Felpausch’s arrival on the Northside in 2003 was a much-celebrated event; after all, the neighborhood had been without a grocery story for a number of years. However, Felpausch closed the store six years later. The city of Kalamazoo paid to keep the building maintained during the vacancy, but, because of the financial assistance the city had already provided as an incentive for Felpausch’s original occupancy, many Kalamazoo residents were wary of the cost to fill the space again. It seemed to many people that no grocery store would make it there. In short, store director Kiar Gamsho and his family had their work cut out for them.
“A lot of people said we were crazy to try an urban location, to move in where a store had failed,” says Gamsho, one of the store’s directors. “The real estate is tough, sure.
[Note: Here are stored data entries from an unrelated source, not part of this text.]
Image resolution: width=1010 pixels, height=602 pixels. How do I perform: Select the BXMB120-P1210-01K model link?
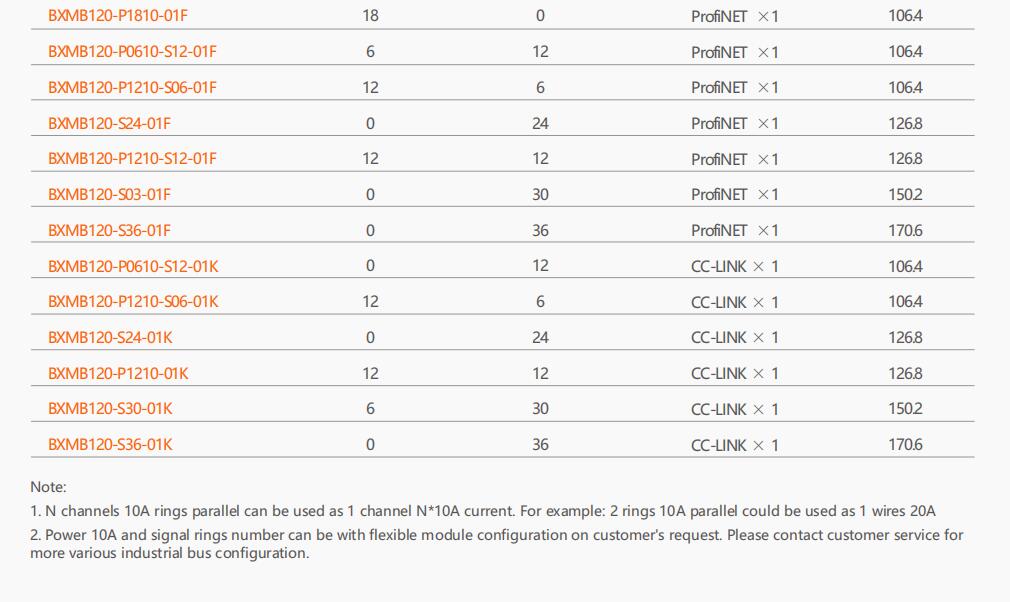click(119, 373)
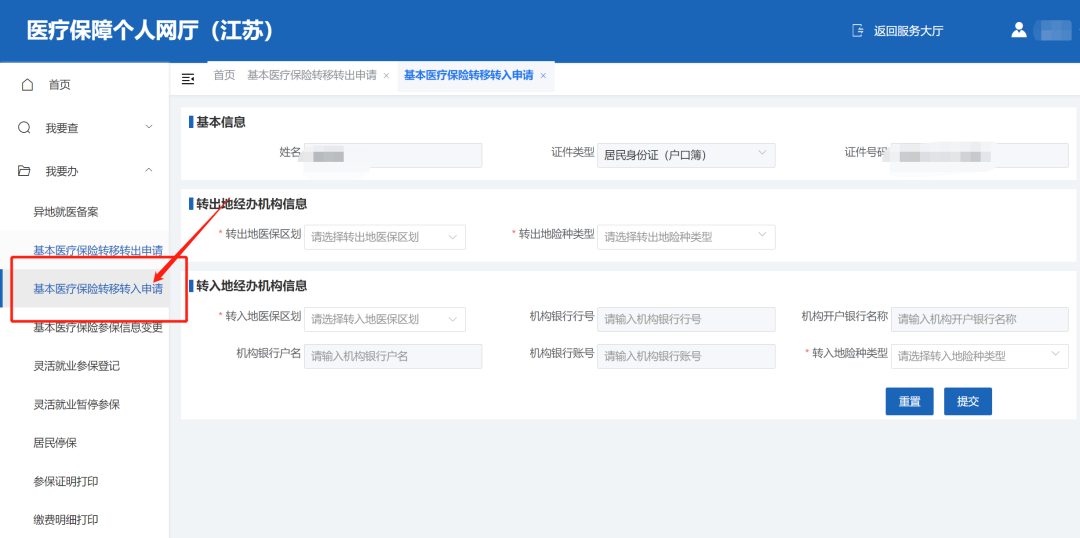This screenshot has width=1080, height=538.
Task: Collapse the 我要办 sidebar menu
Action: [x=149, y=171]
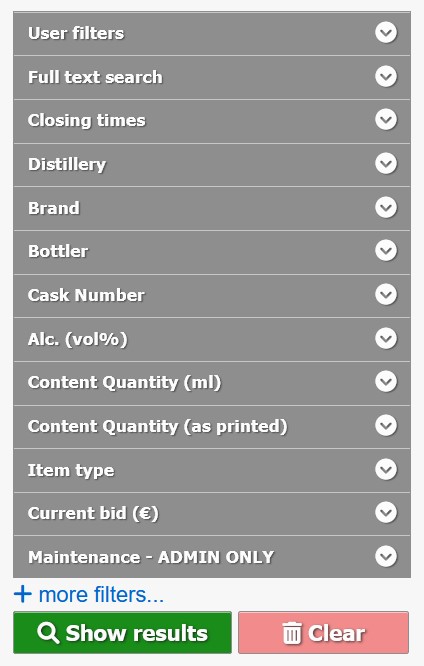This screenshot has width=424, height=666.
Task: Click the Show results button
Action: click(122, 632)
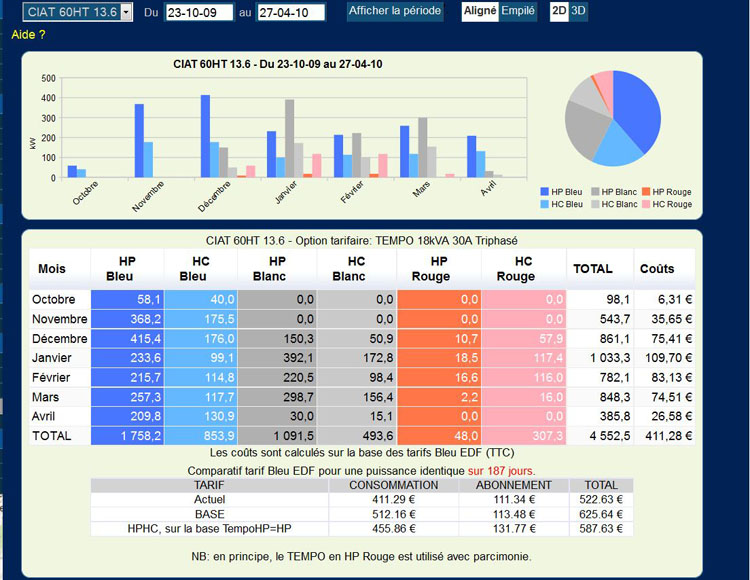Click the HP Blanc legend swatch
Screen dimensions: 750x580
coord(594,192)
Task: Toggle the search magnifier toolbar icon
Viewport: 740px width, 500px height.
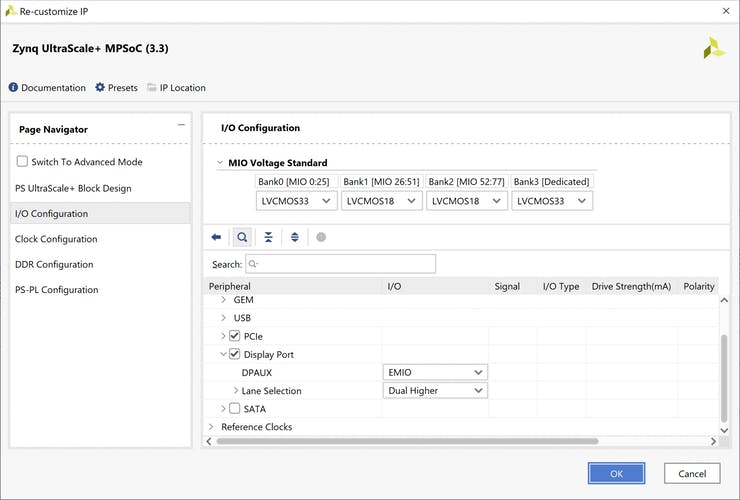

We’re not surrounded by houses, like the D&W, but we get all walks of life in here and we offer a lot that everyday big-box stores don’t.”
Gamsho is convinced that the very thing that caused worry when the market moved in – that they were coming into a small, urban neighborhood without a successful grocery store – was what made him and his family so successful, because it gave them the chance to offer what had not been offered before: a grocery store designed to meet the specific needs of Kalamazoo.
“Big-box stores have a huge demographic,” he says. “They work with large-scale distributors so they can only offer the same selection of product at every location, regardless of local demographic. We work with Spartan, obviously, since we’re a Spartan store, but we also have local distributors that we’ve worked with since my father started those relationships in the late 1970s (when he began working in the grocery business). So we can offer different ethnic foods, for a diverse urban demographic, and offer them affordably.”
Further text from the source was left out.